§ Sunulan alıntı:
● ● ●

29 Temmuz 2010 Perşembe

ŞAKA GİBİ !

untitled2Yazıma başlık ararken çok düşündüm.

“ Yurdum insanı”, “ İnsanlık Hali”, “ Ben mi Manyağım?” gibi başlıklar yaşadıklarım yanında hafif kalabilirdi.

En sonunda “Şaka Gibi “ de karar kıldım.

Hâlâ düşünüyorum, tuhaflık bende mi diye?

Eğer yazımı sonuna kadar okuma sabrı gösterirseniz bu konudaki görüşleriniz beni gerçekten mutlu edecektir.

Gelelim yazının konusuna;

Yaklaşık bir aydır oğlumla birlikte ya da tek başıma tanımadığım - hani sokaktaki insan deriz ya -, işte o insanlarla yaşadığım diyaloglar bu yazının konusu .

Hadi başlayalım :

1- Oğlumla belediye otobüsündeyiz, önümüzdeki koltuklarda yaşlı bir çift oturuyor.
Çiftin erkek olanı oğlumla sohbete başlıyor diyalog aynen şu :

Yaşlı adam : Sen dondurma sever misin?
Oğlum : Evet severim.
Yaşlı Adam : Hadi inelim de ben sana dondurma alayım olur mu?
Oğlum : Anne, bak dede dondurma alayım diyor, alsın mı? İzin verir misin?

Ben : Şey beyefendi siz iyi bir şey yaptığınızı mı sanıyorsunuz, böyle konuşarak çocuğa önüne gelenle gitmesini, eline verilen her şeyi almasını öğretiyorsunuz.

Yaşlı Adam : Benim kötü bir niyetim yoktu, pardon hanımefendi.
Ben : Ben sizi tanıyor muyum? Nereden bileceğim niyetinizin iyi mi kötü mü olduğunu? Yanlış örnek oluyorsunuz küçük çocuğa.
Geleceğimiz yere vardığımızda oğlumla otobüsten iniyoruz. Ben de çocuğa sürekli tanımadığımız kişilerden hiçbir şey alınmaması gerektiğini anlatıyorum.

* * * * * * *

2- Birkaç gün sonra yine otobüsteyiz.

● ● ●

§ Veri listesi:
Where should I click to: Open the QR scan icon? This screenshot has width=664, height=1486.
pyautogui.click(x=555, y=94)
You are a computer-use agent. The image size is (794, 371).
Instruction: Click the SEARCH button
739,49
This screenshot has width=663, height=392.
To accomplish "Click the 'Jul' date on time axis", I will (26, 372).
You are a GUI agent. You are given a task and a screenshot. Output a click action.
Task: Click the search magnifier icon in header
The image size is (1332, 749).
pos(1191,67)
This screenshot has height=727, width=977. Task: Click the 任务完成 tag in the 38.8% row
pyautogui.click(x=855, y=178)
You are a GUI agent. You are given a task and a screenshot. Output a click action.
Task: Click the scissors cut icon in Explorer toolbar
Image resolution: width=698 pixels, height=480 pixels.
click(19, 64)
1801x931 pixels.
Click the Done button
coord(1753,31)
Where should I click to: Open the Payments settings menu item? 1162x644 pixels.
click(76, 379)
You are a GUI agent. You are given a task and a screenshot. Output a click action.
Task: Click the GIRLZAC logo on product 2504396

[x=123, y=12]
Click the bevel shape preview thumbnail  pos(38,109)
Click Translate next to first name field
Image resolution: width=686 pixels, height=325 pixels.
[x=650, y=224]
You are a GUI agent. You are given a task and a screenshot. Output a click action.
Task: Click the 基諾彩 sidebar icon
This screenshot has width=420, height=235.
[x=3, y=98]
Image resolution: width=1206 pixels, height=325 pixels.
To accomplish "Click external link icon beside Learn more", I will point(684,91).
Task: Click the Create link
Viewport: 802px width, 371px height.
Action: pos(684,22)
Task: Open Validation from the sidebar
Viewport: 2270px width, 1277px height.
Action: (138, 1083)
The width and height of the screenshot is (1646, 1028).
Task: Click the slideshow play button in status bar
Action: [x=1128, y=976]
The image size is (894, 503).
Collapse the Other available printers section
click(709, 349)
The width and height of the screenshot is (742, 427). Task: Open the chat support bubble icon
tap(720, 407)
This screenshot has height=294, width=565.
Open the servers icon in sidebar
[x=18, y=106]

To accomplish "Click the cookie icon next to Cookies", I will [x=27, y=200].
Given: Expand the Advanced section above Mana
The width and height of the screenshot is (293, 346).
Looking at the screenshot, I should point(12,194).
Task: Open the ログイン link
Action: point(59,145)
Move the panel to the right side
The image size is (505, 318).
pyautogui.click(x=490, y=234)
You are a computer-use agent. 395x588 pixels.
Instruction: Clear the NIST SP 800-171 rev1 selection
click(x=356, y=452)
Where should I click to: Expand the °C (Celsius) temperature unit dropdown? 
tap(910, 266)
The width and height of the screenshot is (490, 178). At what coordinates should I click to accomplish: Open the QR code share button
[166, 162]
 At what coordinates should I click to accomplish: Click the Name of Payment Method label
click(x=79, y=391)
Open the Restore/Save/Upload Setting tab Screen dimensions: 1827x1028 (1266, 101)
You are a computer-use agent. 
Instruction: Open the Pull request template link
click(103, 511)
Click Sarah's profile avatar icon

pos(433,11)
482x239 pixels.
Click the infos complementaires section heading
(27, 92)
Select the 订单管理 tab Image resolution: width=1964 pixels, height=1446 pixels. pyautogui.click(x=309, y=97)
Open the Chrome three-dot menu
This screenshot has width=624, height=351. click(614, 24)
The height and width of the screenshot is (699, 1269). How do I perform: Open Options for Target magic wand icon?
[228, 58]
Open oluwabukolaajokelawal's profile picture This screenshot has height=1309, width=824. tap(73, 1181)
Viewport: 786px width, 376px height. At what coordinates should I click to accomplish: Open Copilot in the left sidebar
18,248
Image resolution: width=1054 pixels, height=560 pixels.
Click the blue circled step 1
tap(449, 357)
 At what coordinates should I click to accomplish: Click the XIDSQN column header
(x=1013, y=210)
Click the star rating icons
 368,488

● ● ●

§ Yapılacak görevler:
1. Alıntıda "Ben : Ben sizi" ifadesinden "alınmaması gerektiğini anlatıyorum." ifadesine kadar uzanan bölümü birebir yazın.
2. Alıntıda yazı için aday olarak anılan başlıkların tamamını, sonunda karar kılınanı da katarak sıralayın.
Veriler, alıntıyla hiçbir bağlantı taşımaz.

§ Sıralı çıktılar:
1.
Ben : Ben sizi tanıyor muyum? Nereden bileceğim niyetinizin iyi mi kötü mü olduğunu? Yanlış örnek oluyorsunuz küçük çocuğa.
Geleceğimiz yere vardığımızda oğlumla otobüsten iniyoruz. Ben de çocuğa sürekli tanımadığımız kişilerden hiçbir şey alınmaması gerektiğini anlatıyorum.

2.
Yurdum insanı
İnsanlık Hali
Ben mi Manyağım?
Şaka Gibi